2026-05-09 · 12 min read

Joining ISUNARABE Joint Practice 2026 with Codex Alone

I joined the ISUNARABE 2026 joint practice using only Codex — pushing it through a Rust-to-Go migration, a DB redesign, and benchmark automation, all hands-off.

isunarabeCodexGo

I joined the ISUCON joint practice on isunarabe using only Codex, and finished in 4th place. I went 100% hands-off with Codex and didn't read a single line of code from start to finish. Here's a record of what I threw at it and what came back.

The setup was Codex installed directly on the instance, edited via SSH from the Codex app. The webapp was originally a Rust implementation, and my plan was to rewrite it to Go during the contest.

Repository

The contest is over, so I made the participation repository public.

trasta298/nrb2026

The participation repo for isunarabe 2026. Contains the Go implementation and a set of skills for Codex.

github.com

The two skills under .codex/skills/ — nrb-bench-log-analysis (for log aggregation and analysis) and nrb-benchmark-loop (for the improvement loop that runs benches via the portal) — weren't prepared in advance.

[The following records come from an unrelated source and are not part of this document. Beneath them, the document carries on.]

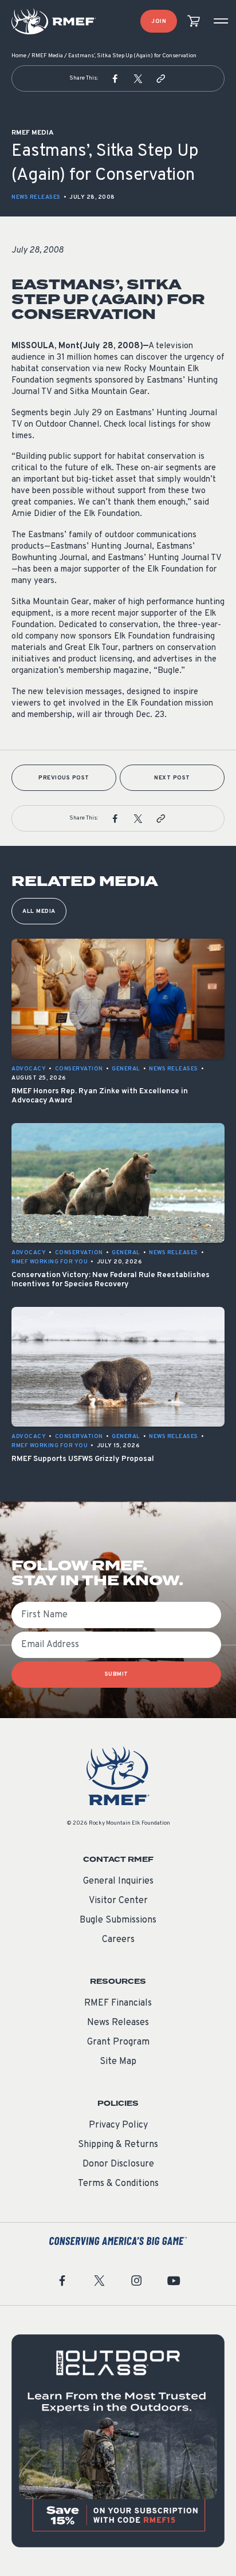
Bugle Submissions (118, 1920)
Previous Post (63, 778)
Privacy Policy (118, 2125)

I had Codex create them mid-contest as soon as I needed them.

Rough Strategy

The webapp was originally Rust, but I didn't want to wait for a build every time I ran a bench, so I rewrote it to Go right at the start. Porting between languages isn't a big deal these days, so it's easier to just get it out of the way upfront. On top of that, I locked in just two rules in AGENTS.md:

Manual spec > Rust reference implementation (if the Rust impl is broken or weird, but the manual is explicit, follow the manual)
Performance first, zero backwards compatibility (it's a competition, so go aggressive)

I had this written straight into AGENTS.md.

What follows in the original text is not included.